Bene, le benzodiazepine sembrano dunque funzionare sull’ansia libera proprio perché provocano una sorta di nebbiolina cognitiva che appanna la memoria dei nostri guai presenti o futuri.
A parte i suddetti gravi pericoli alla guida, la memoria debole e i falsi ricordi rendono la vita dell’assuntore cronico di benzodiazepine più difficile, problematica e irta di errori o trascuratezze, come quella di un anziano con decadimento cognitivo: egli si trova spesso a cercare dove ha messo oggetti, documenti, chiavi e occhiali o si sforza inutilmente di ricordare dove ha incontrato una persona e che cosa si sono detti, o quale fosse la trama dell’ultimo film visto. E la cosa brutta è che nel tempo i disturbi cognitivi non si attenuano come avviene per molti effetti collaterali dei farmaci, ma persistono e si aggravano per il cronico effetto inibitorio che le benzodiazepine hanno, soprattutto sui neuroni di ippocampo e amigdala.

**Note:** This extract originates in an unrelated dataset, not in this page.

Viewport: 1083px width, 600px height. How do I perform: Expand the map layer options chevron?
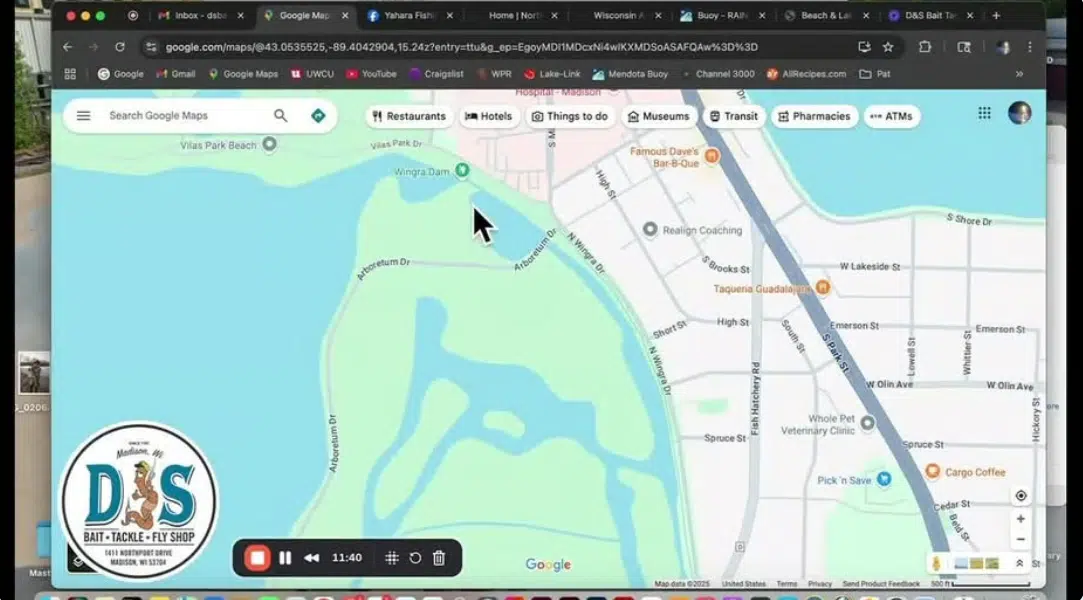(x=1019, y=564)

In generale, alla sospensione del trattamento, le prestazioni cognitive del soggetto tornano pressochè normali ma alcuni studi dimostrano che se l’assunzione è stata molto prolungata, il recupero cognitivo completo potrebbe richiedere molti anni o non avvenire. Non che si resti dementi, questo sicuramente no e sembra che l’insorgenza di demenza neurodegenerativa (Alzheimer o altre forme di demenza) non sia né provoca né facilitata dall’uso di benzodiazepine; però dopo anni di sedazione del cervello, il risveglio completo può richiedere molto tempo.